Stel dat de fusie in voorbeeld 1 geen kwalificerende aandelenfusie oplevert omdat deze in overwegende mate is gericht op het ontgaan of uitstellen van belastingheffing. Stel voorts dat op de deelneming in A bv bij M bv ex art. 33b Wet VPB 1969 een ‘oude’ art. 13c-claim rust. Bij gebreke aan een kwalificerende aandelenfusie moet M bv over deze claim afrekenen. Kan nu (op de voet van het vierde lid) de BCR wel worden doorgeschoven?
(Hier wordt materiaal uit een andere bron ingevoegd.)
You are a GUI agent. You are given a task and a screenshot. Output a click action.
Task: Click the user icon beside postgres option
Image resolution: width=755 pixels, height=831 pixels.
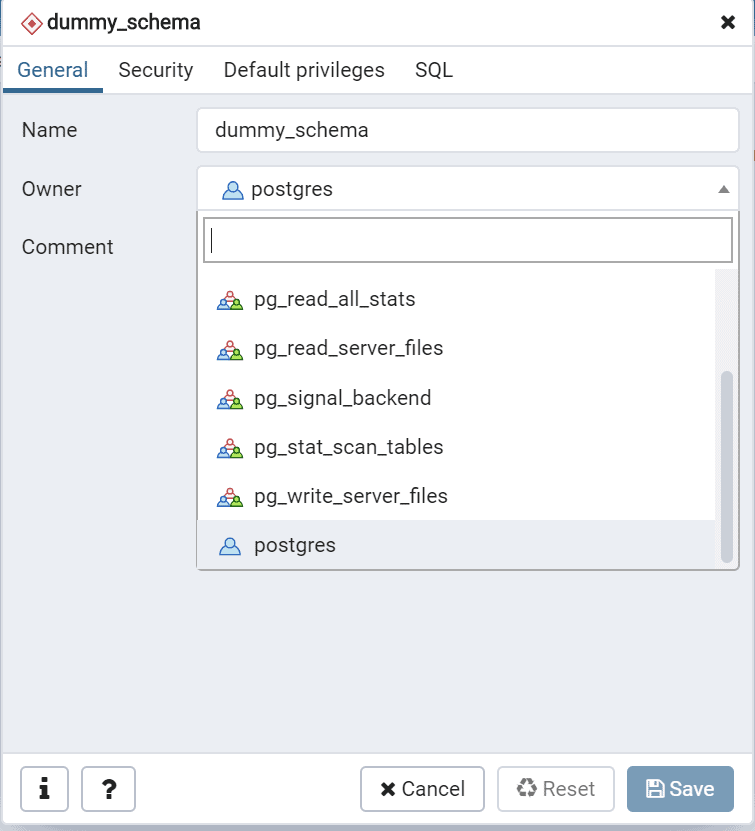pyautogui.click(x=230, y=546)
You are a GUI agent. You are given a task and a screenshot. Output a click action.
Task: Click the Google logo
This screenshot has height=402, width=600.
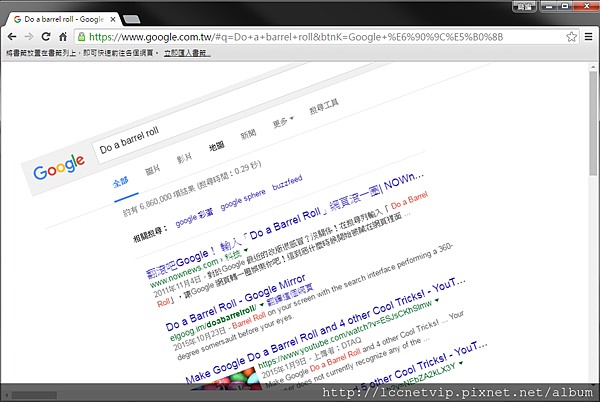59,171
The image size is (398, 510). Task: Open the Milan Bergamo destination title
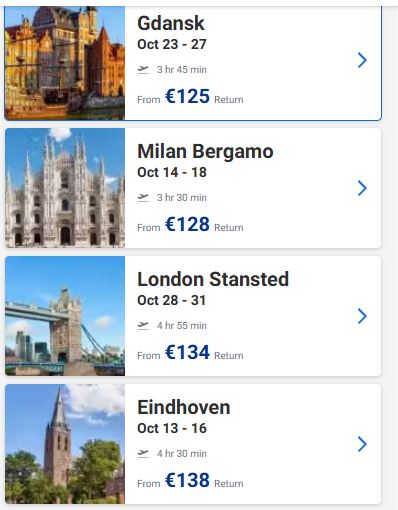click(205, 151)
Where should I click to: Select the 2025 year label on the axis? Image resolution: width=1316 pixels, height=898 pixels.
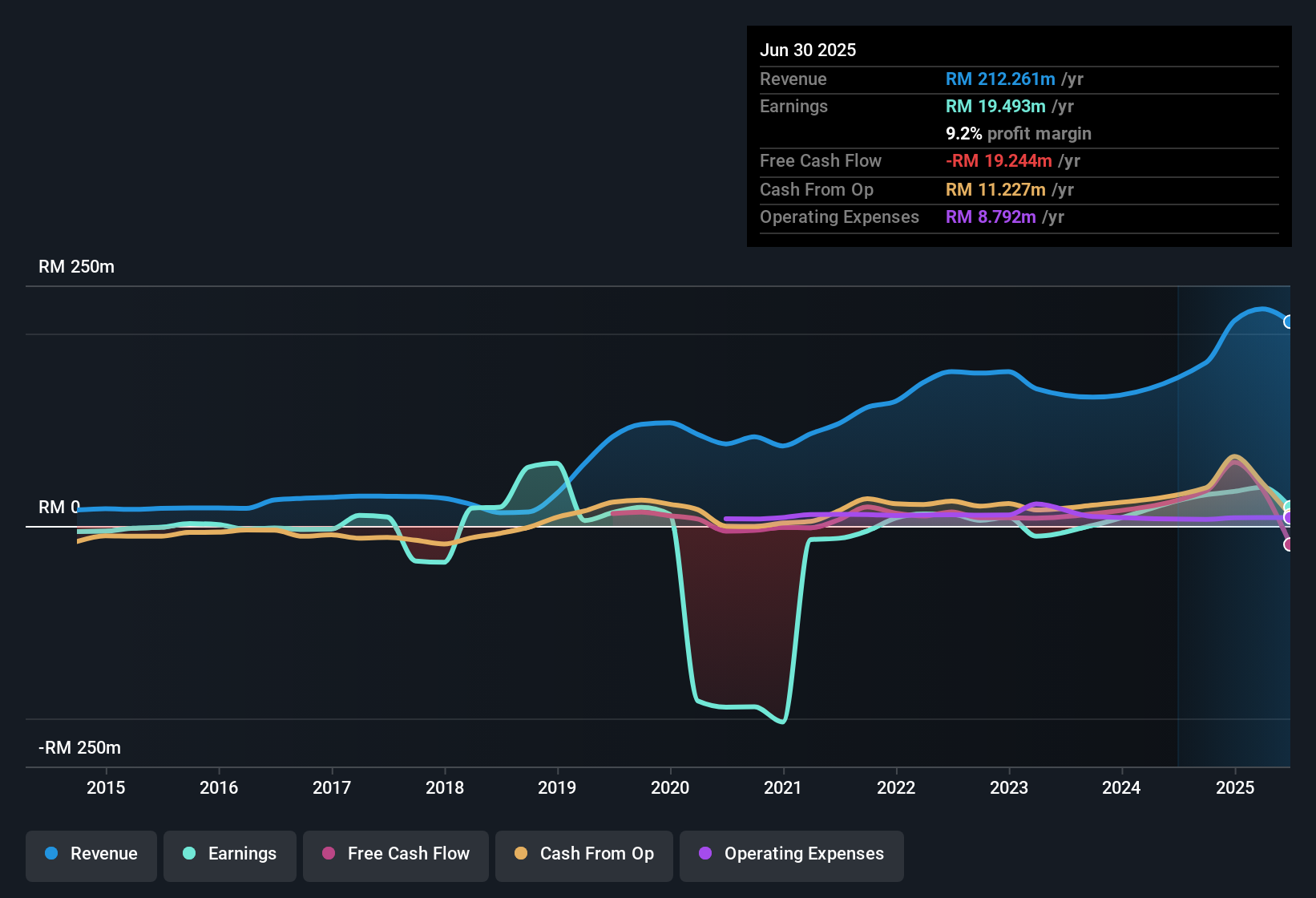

Ik kan mij niet goed voorstellen dat een (aandelen)fusie of splitsing die in overwegende mate is gericht op het ontgaan of uitstellen van belastingheffing en die met tal van ficties op alle betrokken niveaus alle mogelijke afrekeningen ontketent, wel leidt tot doorschuif van (uitsluitend) de BCR. Of krijgen de duister gebleven woorden ‘voor zover’ in dit licht toch enig reliëf?

Al met al is (mij) ten principale onduidelijk of het vierde lid op het punt van de daarin voorziene doorschuif annex indeplaatstreding in relatie tot art. 3.55, 3.56 en 3.57 Wet IB 2011 juncto art. 8, lid 1, Wet VPB 1969 en art. 13i, 13j en 13k (i) heeft te gelden als een lex specialis (die deze bepalingen ter zake van een BCR hoe dan ook uitsluit, ook in gevallen die wel door die bepalingen worden bestreken) of (ii) uitsluitend is bedoeld als vangnet voor gevallen die buiten het bereik van genoemde bepalingen vallen. In beide gevallen is hoe dan ook onduidelijk welke voorwaarden gelden voor situaties waarvan moet worden aangenomen dat die exclusief door het vierde lid worden bestreken.